CREATE_NEW_TAGS=true allows paperless-gpt to create tags in Paperless that don’t yet exist. Without this, it can only assign pre-existing tags.

To bootstrap a useful starting set, use the Paperless API:

set TOKEN (ssh ereshkigal sudo cat /run/secrets/paperless/api-token)
set BASE "https://ereshkigal.armadillo-banfish.ts.net:8012"

set tags tax-return tax-document bank-statement pay-stub invoice receipt \
  investment loan contract agreement legal identity medical prescription \
  employment insurance vehicle education government correspondence personal

for tag in $tags
  curl -sf -o /dev/null -w "%{http_code}  $tag\n" \
    -X POST "$BASE/api/tags/" \
    -H "Authorization: Token $TOKEN" \
    -H "Content-Type: application/json" \
    -d "{\"name\": \"$tag\"}"
end

Tag prompt#

The tag prompt is editable in the paperless-gpt UI (Settings → Prompts). With CREATE_NEW_TAGS=true, update it to allow new tag suggestions:

I will provide you with the content and the title of a document.
Your task is to select appropriate tags for the document.
Prefer tags from the provided list when they fit. You may also suggest new
tags not in the list if none of the existing tags adequately describe the document.
Respond only with the selected tags as a comma-separated list.
New tags should be short, lowercase, and general enough to apply to multiple documents.

<available_tags>
{{.AvailableTags | join ", "}}
</available_tags>

<title>{{.Title}}</title>
<content>{{.Content}}</content>

Performance notes#

  • Processing time: ~30s–6min per document depending on page count and whether vision OCR runs. Background auto-processing has no timeout; the UI endpoint times out at 60s.
  • PDF_SKIP_EXISTING_OCR=true: Paperless+tesseract already runs OCR on ingest, so paperless-gpt skips re-running it on documents that already have a text layer.
  • TOKEN_LIMIT=4000: Truncates document content to ~3000 words before sending to the LLM. Raised from the original 1000 to feed more document content for better title/tag/date accuracy while still preventing context overflow.

Troubleshooting#

connection refused on startup — paperless-gpt started before paperless-web was ready. Normal; it retries on paperless-gpt’s own interval and recovers automatically.

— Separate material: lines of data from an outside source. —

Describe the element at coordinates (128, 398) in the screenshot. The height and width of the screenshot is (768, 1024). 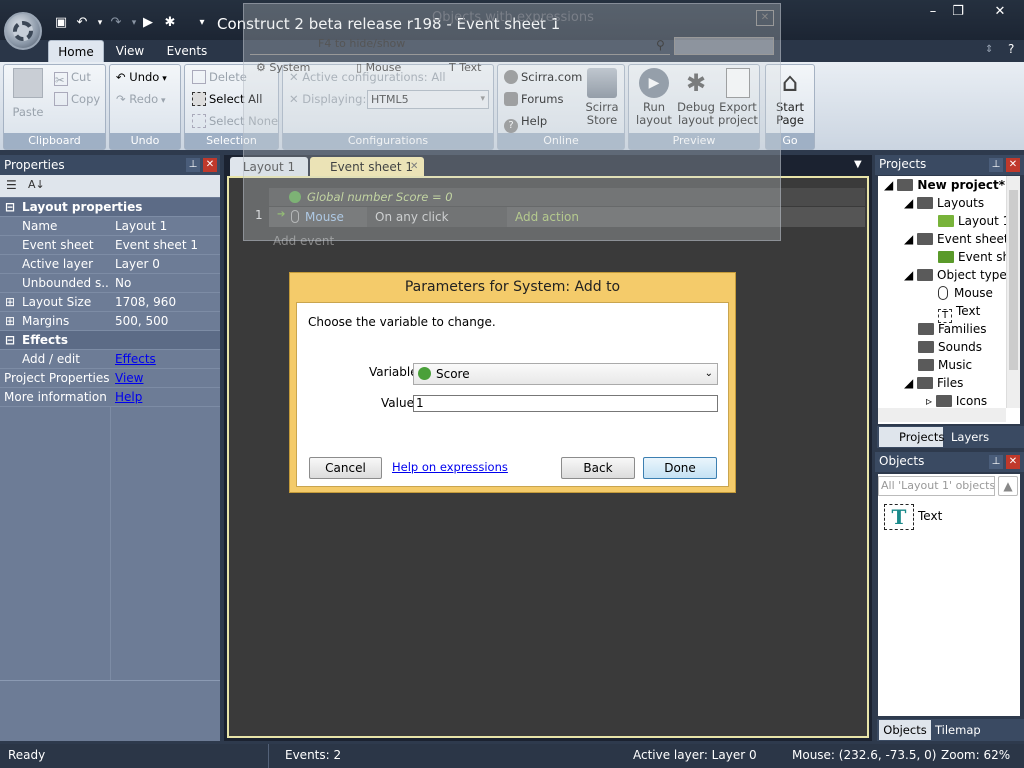
I see `help-link: Help` at that location.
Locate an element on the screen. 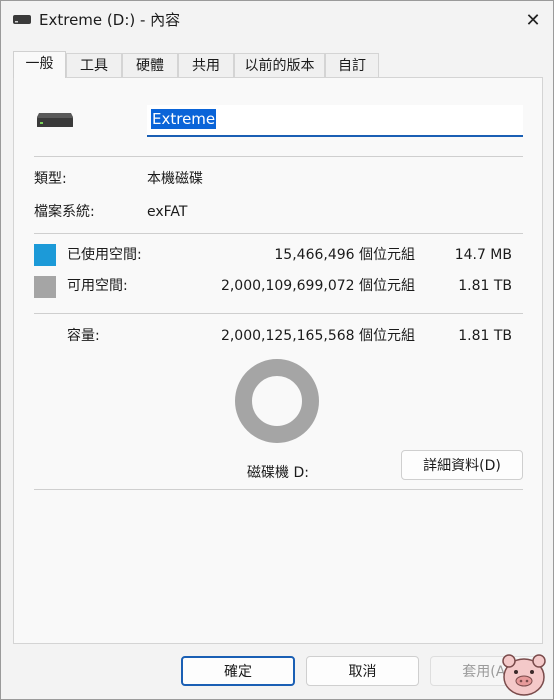 The width and height of the screenshot is (554, 700). used-space-label: 已使用空間: is located at coordinates (104, 255).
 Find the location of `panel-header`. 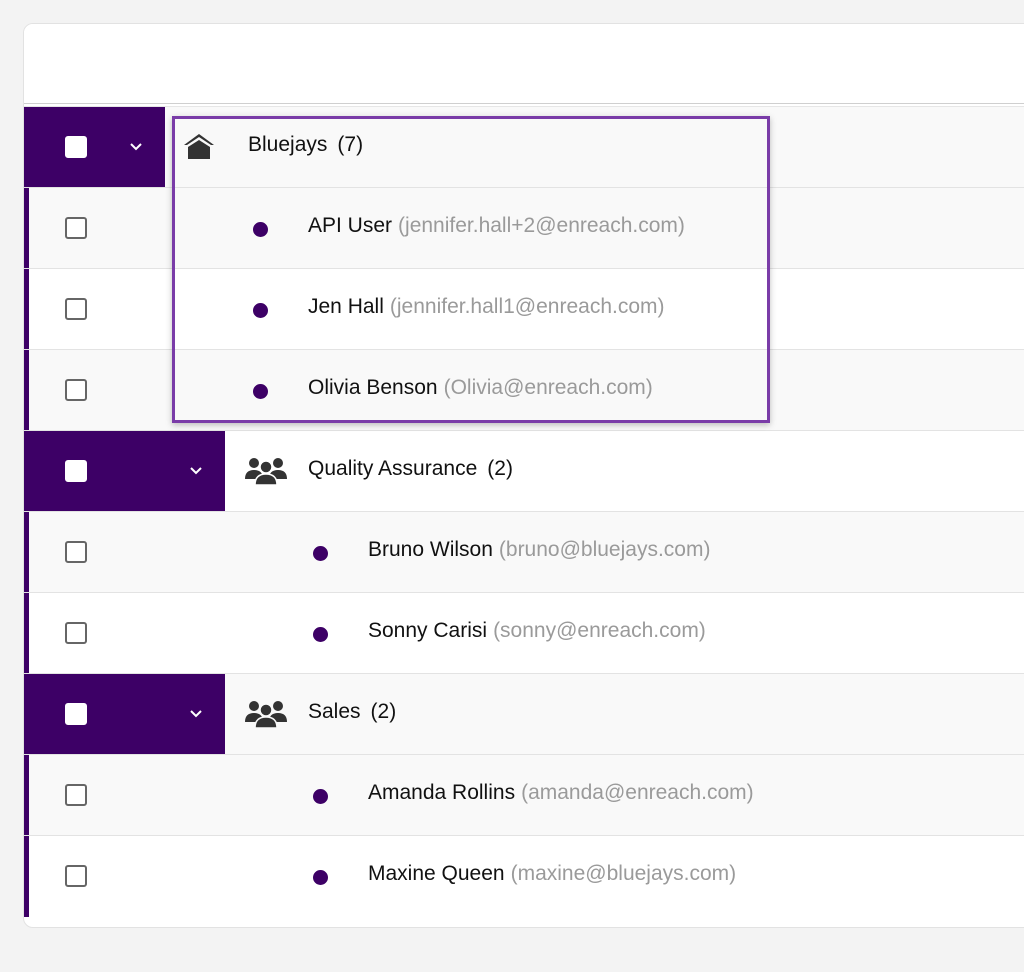

panel-header is located at coordinates (524, 66).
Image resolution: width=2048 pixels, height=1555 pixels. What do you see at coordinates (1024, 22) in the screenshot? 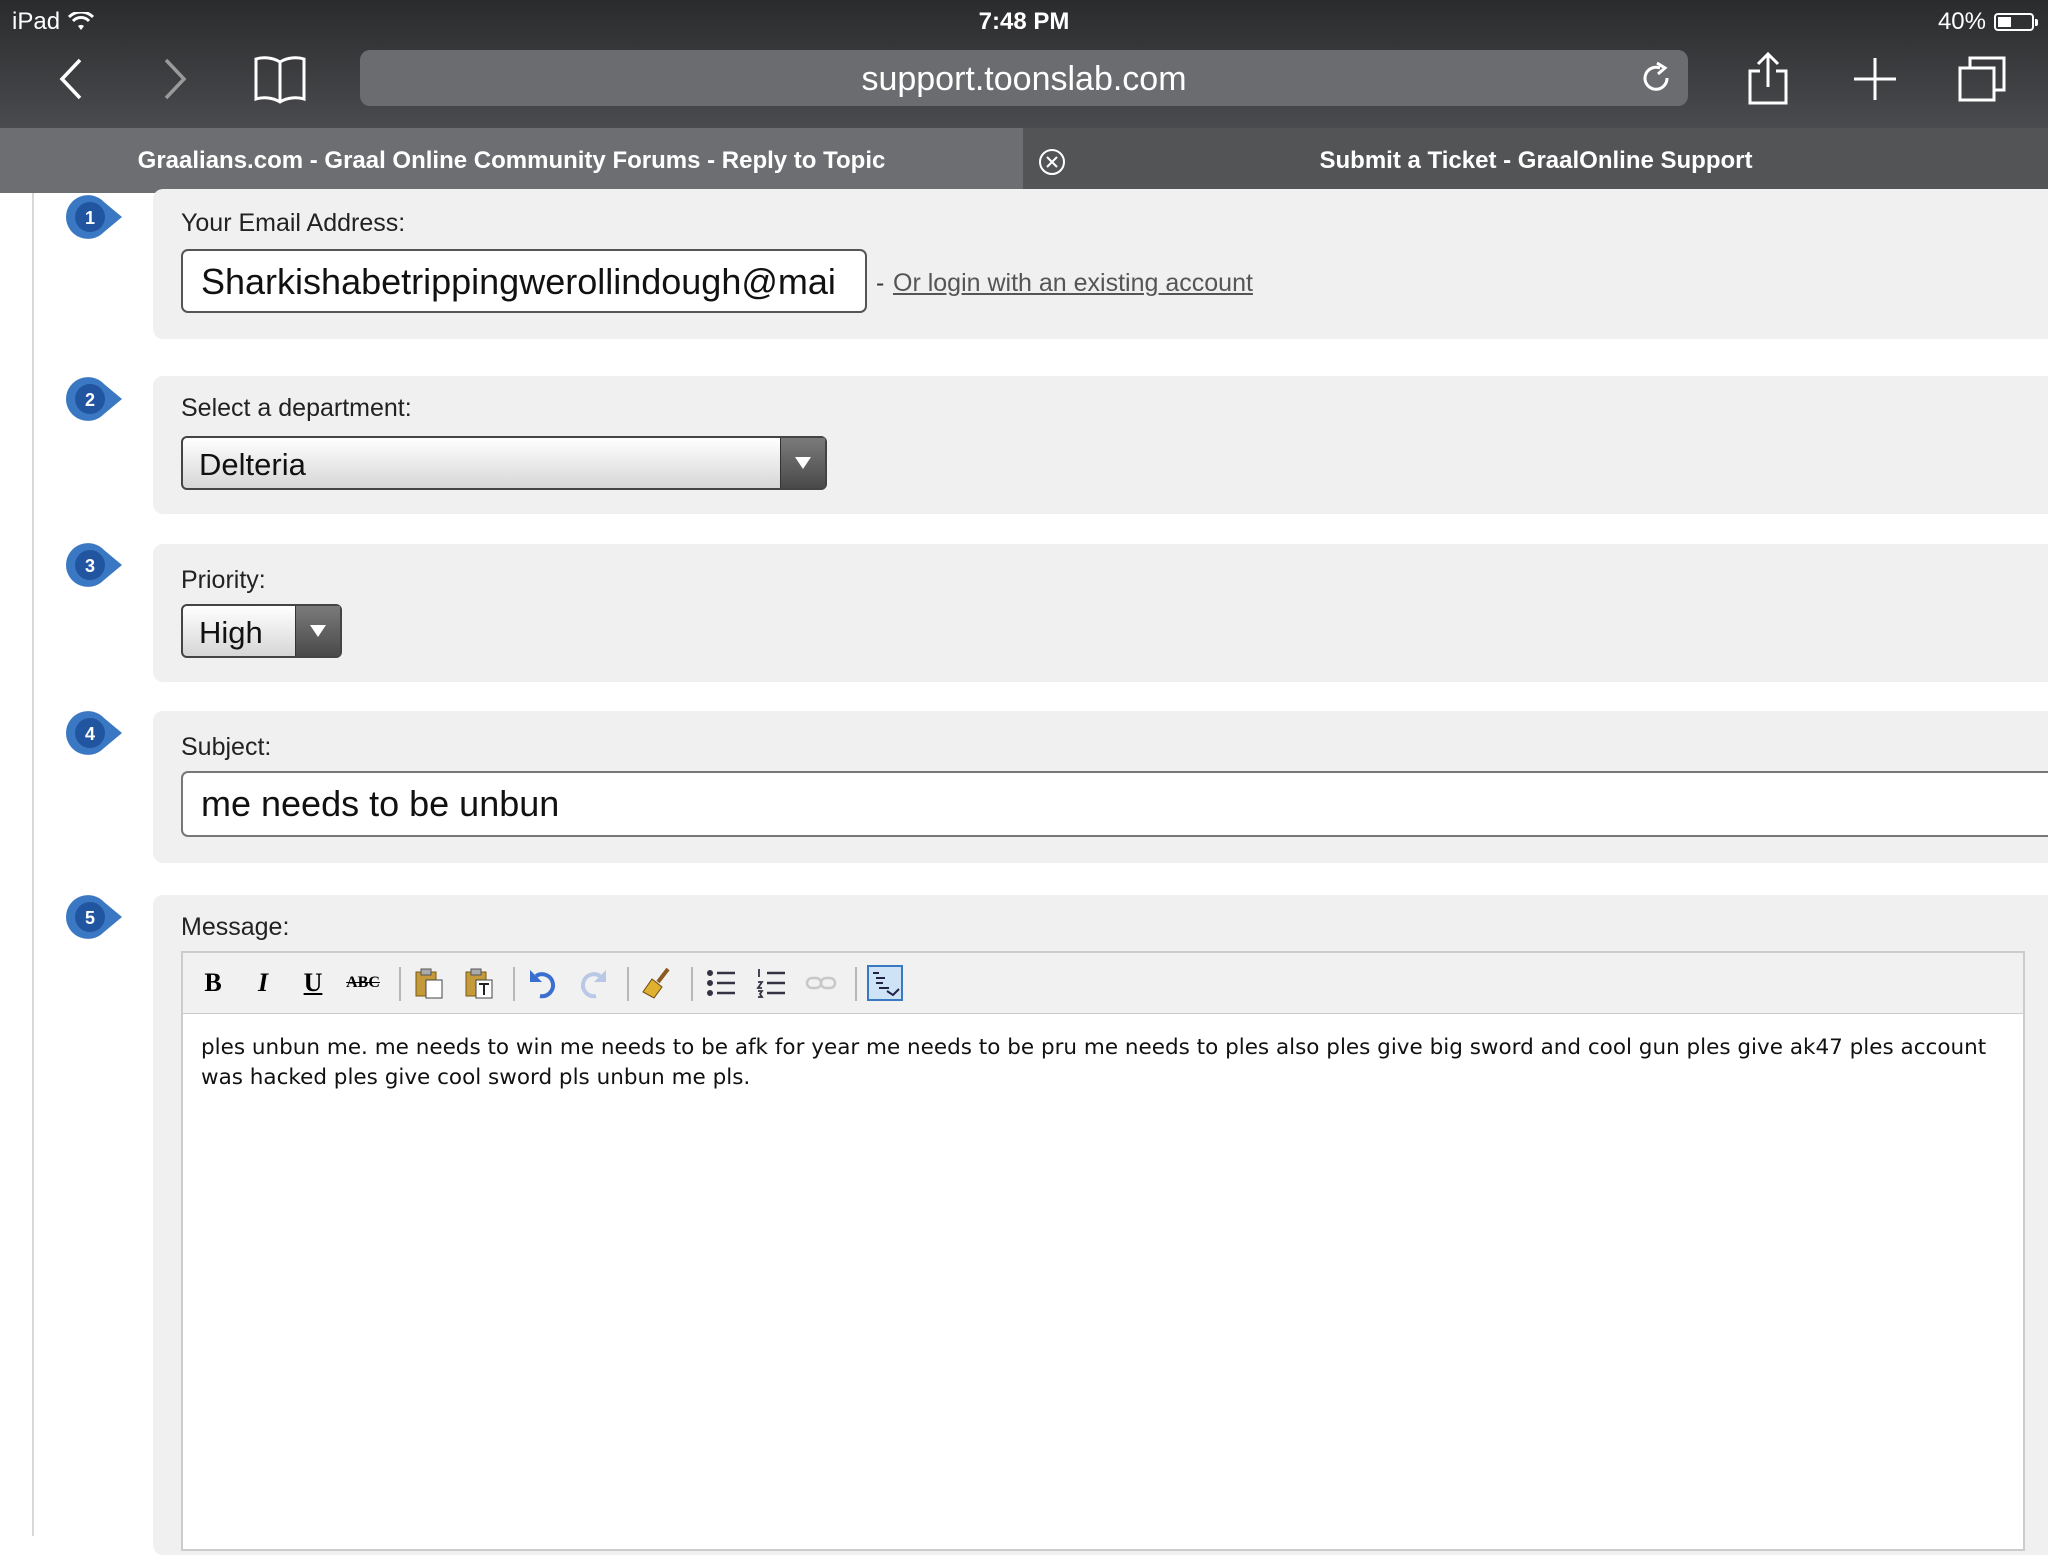
I see `status-time: 7:48 PM` at bounding box center [1024, 22].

Token not reaching container — verify the sops template path matches the EnvironmentFile path in the systemd service, and that --env=PAPERLESS_API_TOKEN (without a value) is in extraOptions.

Processing very slow / timing out — check that Ollama is using the GPU: nvidia-smi on mokou should show nonzero GPU utilisation during inference. If not, see Ollama — The CUDA SM 6.1 problem.